Exercise objective - From first line to last, give the records again word for word and omit the pictures.

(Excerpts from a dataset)
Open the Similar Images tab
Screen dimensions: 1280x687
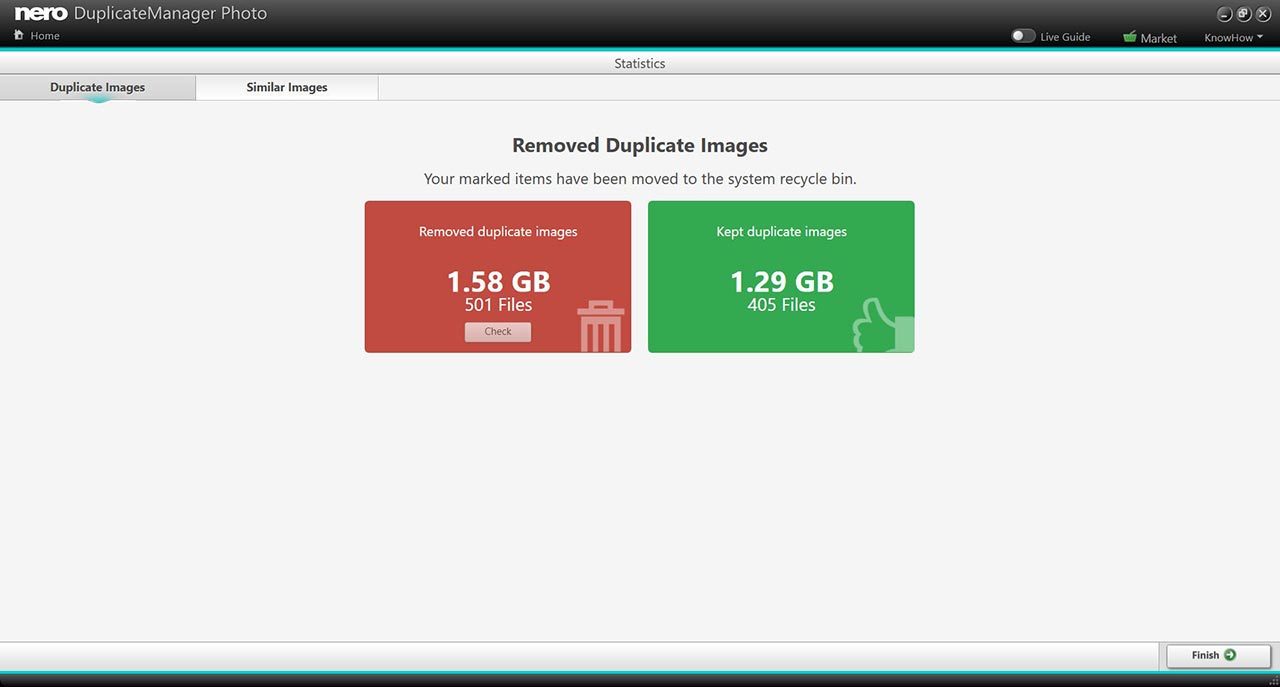pyautogui.click(x=287, y=87)
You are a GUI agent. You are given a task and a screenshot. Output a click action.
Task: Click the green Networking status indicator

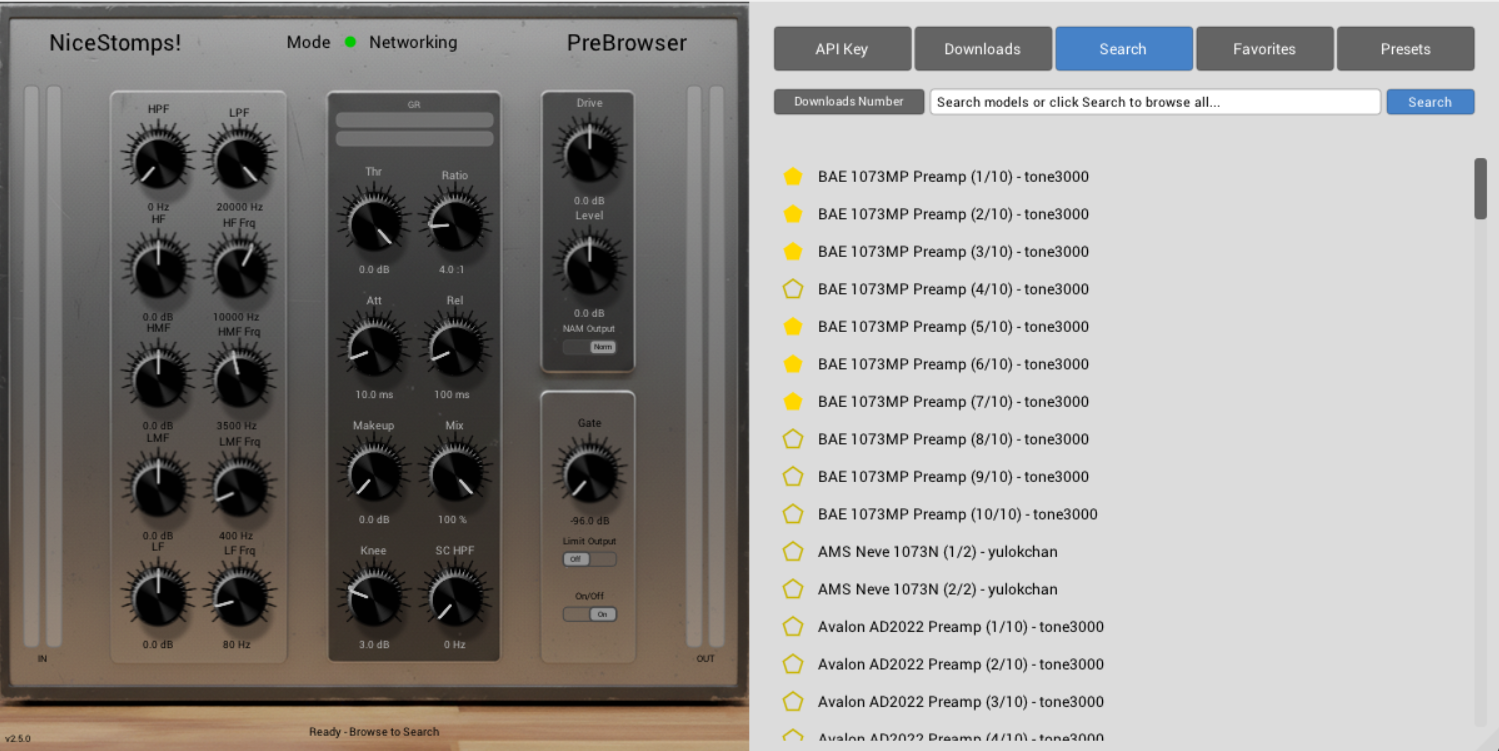tap(349, 42)
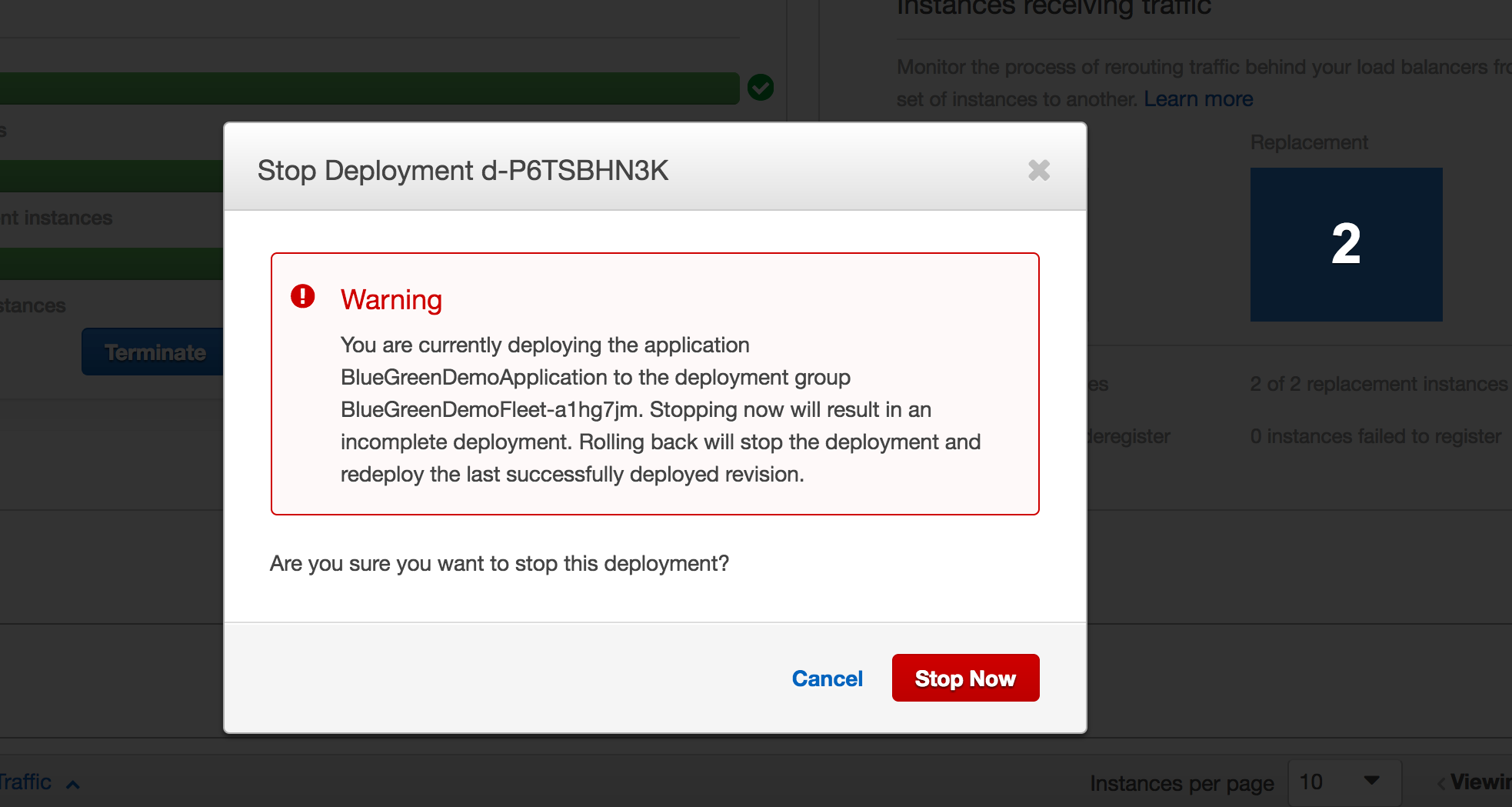1512x807 pixels.
Task: Click the '2 of 2 replacement instances' text
Action: tap(1378, 384)
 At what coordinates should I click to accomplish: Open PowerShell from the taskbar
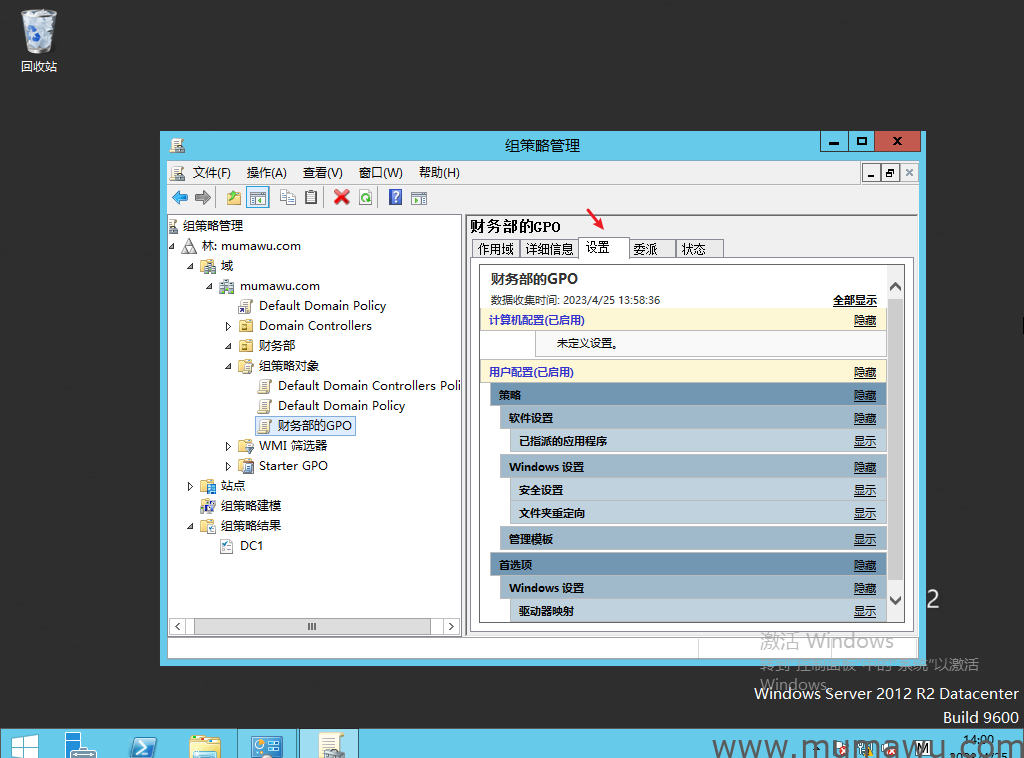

Problem solution -
Open the Similar Images tab
Screen dimensions: 1280x687
pyautogui.click(x=287, y=87)
You are a GUI agent. You are given a task and a screenshot. Output a click action.
Task: Click the green Networking status indicator

tap(349, 42)
1512x807 pixels.
Task: Click the '2 of 2 replacement instances' text
Action: tap(1378, 384)
 At what coordinates should I click to accomplish: Open PowerShell from the taskbar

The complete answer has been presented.